Keep it.  You can always change it later.  For some reason, we tie name-changing with marriage, and I think they should be considered separate decisions without linked timing.

Get married, get used to being a wife, and in a year decide what you want to do about your name.  Even if you do change it, you’ll feel better about the process of the decision-making, and not feel pressured.

Really.  I changed my name the first time I got married, and always had this uncomfortable feeling about it.  I did it, but I dragged it out — I just wasn’t joyous about it.  

I thought long and hard about changing my name this time, decided to do it, and found myself happy and excited about it when I finally could.

Give yourself time, and see how you feel once your identity as a wife is more solid.  Then consider messing with your identity as a person and scientist.  It’s asking too much of you and of your marriage to do it all at once.

IMHO, of course!

Post # 14
Member
599 posts
Busy bee
  • Wedding: September 2009

My fiance and I talked about this, AGAIN, last night and came to the conclusion that I will not change anything. I will keep my maiden (haha!) name. BUT I will go by MyFirst HisLast everywhere except when filling out legal documents (ie: passport, social security, etc). Now the ramifications of this, I have not yet checked into. I might end up making his last name my middle name, or vice versa, or have two last names but go by one, but all in all I just can’t stomach letting go of my name.

It ties me to my heritage, my two names sound good together, and I just like it. We ended our conversation last night with me saying that I didn’t want to have last names that differ from my potential children. He responded, "Then I gues you have to change." I said "Hey I am the one pushing human life forms out of my body, why the heck wouldn’t they have MY name??"

That pretty much stopped the conversation in its tracks, but I am really getting sick of all these accepted things because they’re tradition. Tradition doesn’t mean its right.

I totally feel for you, and I am not even a published professional.

Post # 15
Member
12 posts
Newbee

It really is quite frustrating. We even looked into both changing our names to a combination name (since both of our names were changed at Ellis Island anyway), but it is too difficult for men with security clearances to change their names! I am keeping my last name as my last name. My middle name is already my mother’s last name. Our children will have his last name.

If your concern is about seeming like a family when you have children, have you considered a hyphenated name for your kids (my name and my brother’s names were hyphenated for a long time). As a teacher I can tell you that the problems that existed when my mother kept her name 33 years ago are not the same today. We are used to calling offices to find mothers and schools have computerized databases with the correct last names that we look at before we call. Also, I would say that (for many reasons) over 50% of the students’ mothers I call have a different last name.
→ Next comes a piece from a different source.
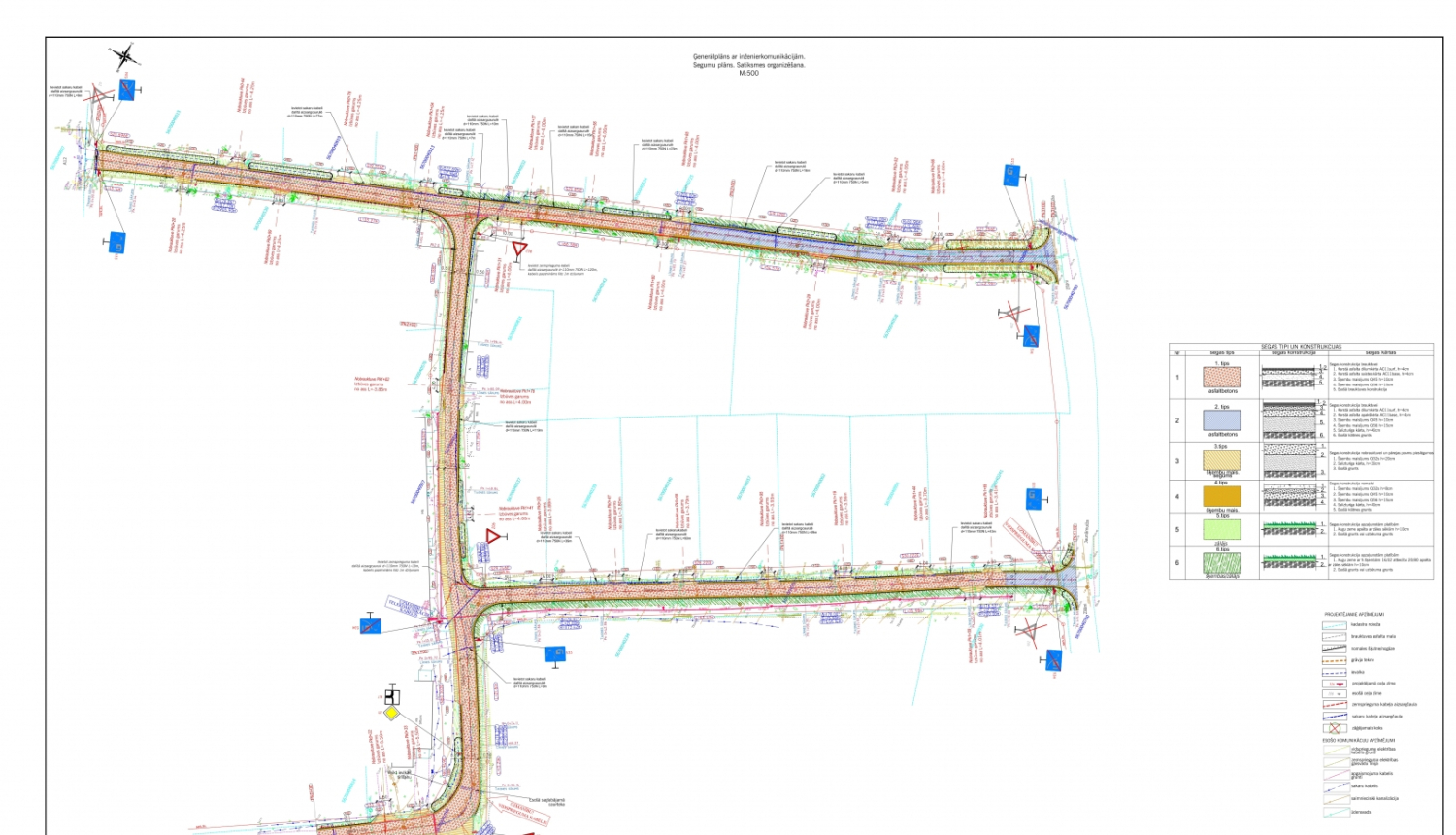Click the 'SEGAS TIPI UN KONSTRUKCIJAS' table header
The width and height of the screenshot is (1456, 835).
tap(1301, 346)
My name is part of who I am. I couldn’t imagine losing that. Good luck with your decision!

Post # 16
Member
88 posts
Worker bee
  • Wedding: September 2009

I decided not to change my name in part for professional reasons.I wouldn’t have a problemif someone called me by my fiance’s last name, but  I was worried about losing any professional reputation I had.  Plus in my field (law), you have to use your "official"name.

But also, my mom didn’t change her name, and it wasn’t hard on me as a kid at all. Once or twice someone asked me if my parents were divorced (I didn’t mind their asking, I just corrected their mistake).  Other than that, I thought it was completely normal that my parents had different last names.